BISMARCK, N.D. (AP) — North Dakota's taxable sales and purchases jumped 38 percent during July, August and September, rising to almost $5.5 billion during the quarter, Tax Commissioner Cory Fong said Wednesday.
Fong called the results "truly remarkable."
He and Mike Rud, president of the North Dakota Retail Association, said preliminary data also point to strong sales during the Christmas shopping season.
"We're in a period of unprecedented growth, there's no question about that," Rud said. "Now it's almost like all these (economic) sectors have come together, and we've created a supercharged economic engine here."
Fong credited some of the growth spurt to North Dakotans buying supplies to rebuild from last spring's widespread flooding, and to continued prosperity in western North Dakota's oil and gas industry.
Tax Department statistics, however, show economic strength statewide. Forty-six of North Dakota's 53 counties registered growth in taxable sales and purchases during the quarter, when compared to the same three months in 2010.
"We focus a lot these days, because of mining and oil extraction, on our western communities, but there are communities out east that did very well." Fong said.
The most explosive growth is coming from western North Dakota's oil-producing region.
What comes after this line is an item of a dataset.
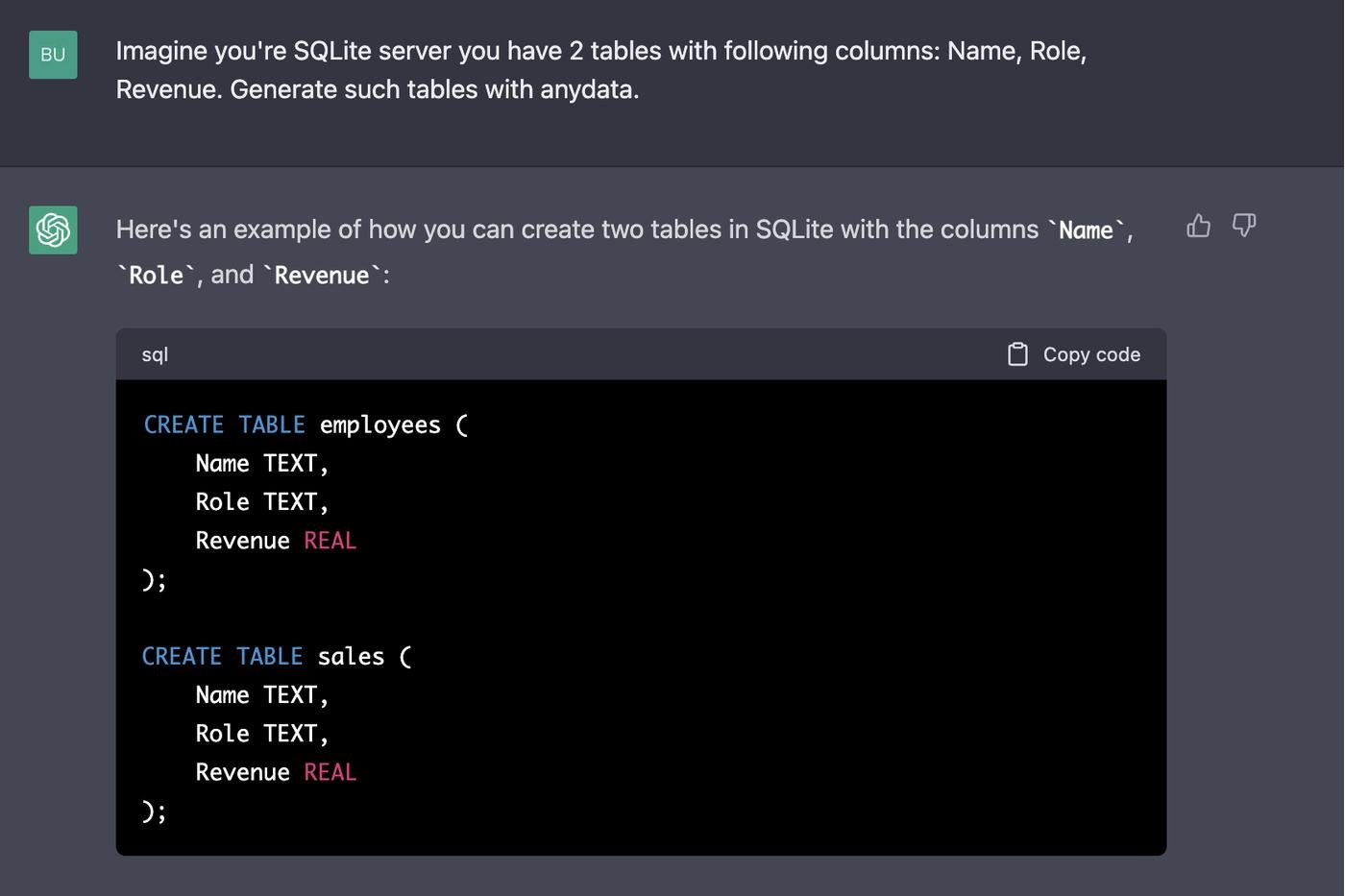Click the inline code word Revenue
1345x896 pixels.
pos(322,276)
Taxable sales and purchases more than doubled during the quarter in Mountrail, Williams and Burke counties in northwestern North Dakota.
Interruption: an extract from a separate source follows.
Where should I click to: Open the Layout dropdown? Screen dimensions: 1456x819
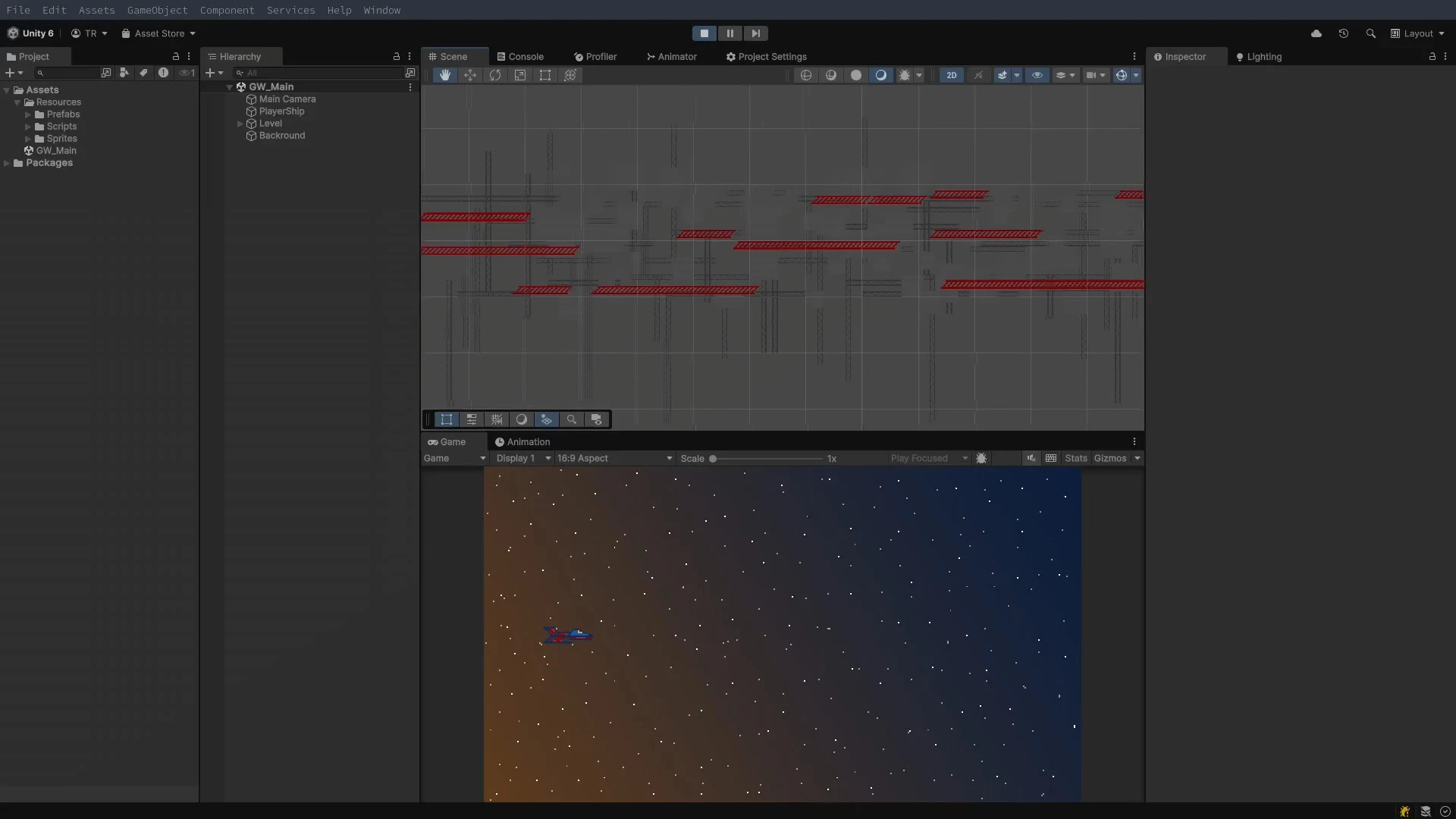point(1417,33)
The city of Williston, where the official population count last year was pegged at 14,716, had more taxable sales and purchases during the quarter than Fargo, with a population of more than 105,000. Williston recorded $721.9 million in taxable sales and purchases during July, August and September, 10.3 percent more than Fargo's $654.5 million.
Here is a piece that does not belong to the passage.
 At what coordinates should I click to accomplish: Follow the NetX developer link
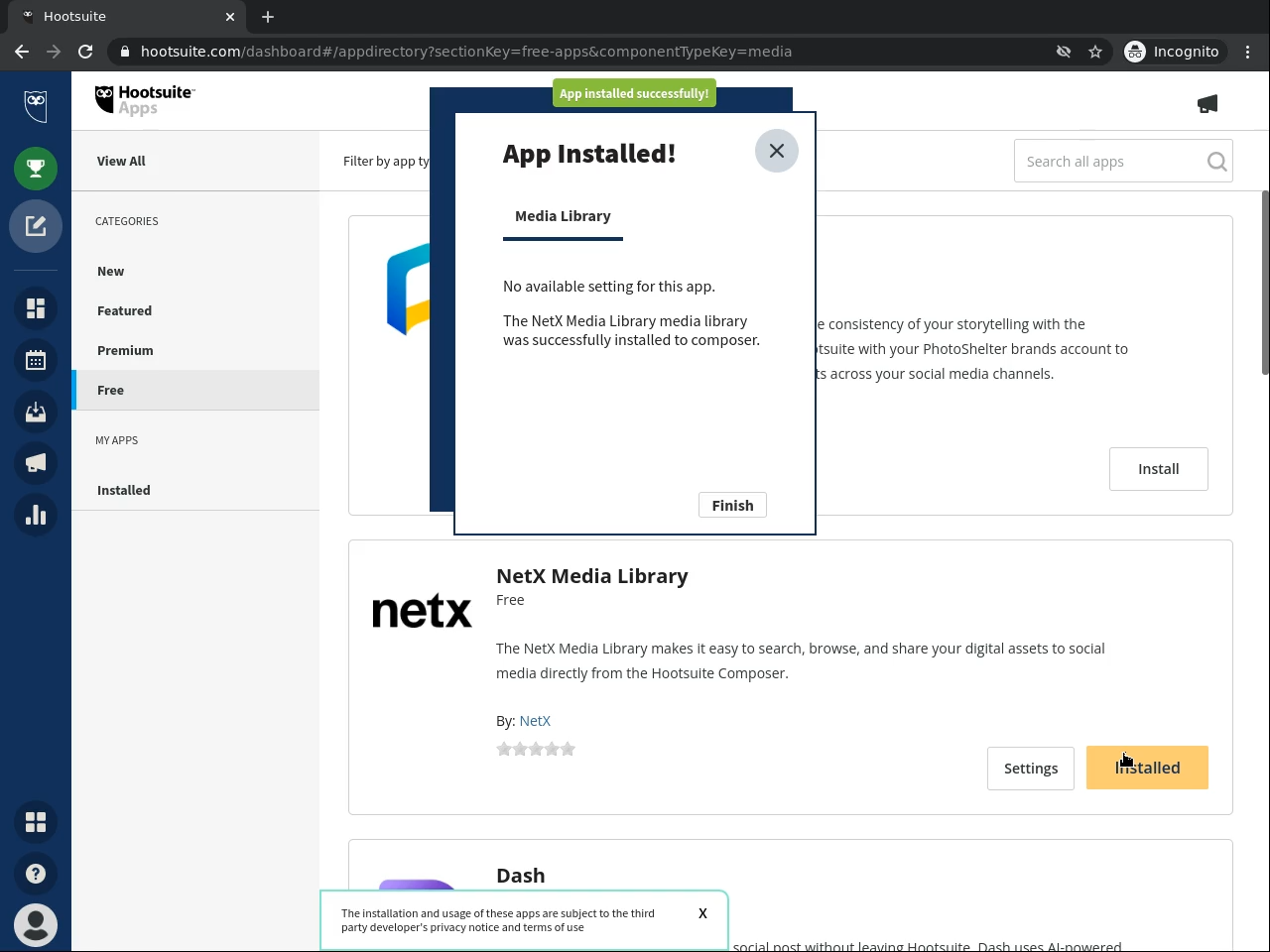tap(535, 721)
The two largest components of state taxable sales and purchases — wholesale trade and retail trade — both rose steeply. Wholesale trade jumped 43.5 percent during the quarter, to $1.23 billion, while retail trade rose 17.2 percent, to $1.43 billion.
Fong held a news conference at a Bismarck hardware store on Wednesday to discuss the report. Its owner, Jeff Hinz, said that since he moved the business into a larger south Bismarck building five years ago, his sales have tripled.
His sales rose 19 percent in July, August and September, even though a lack of snowfall has weakened demand for snowblowers and power equipment, he said.
"An easy way for me to track traffic and success is just something like our keys. How many keys are we cutting?" Hinz said in an interview. "If that's up, traffic is up. It's a good, quick barometer."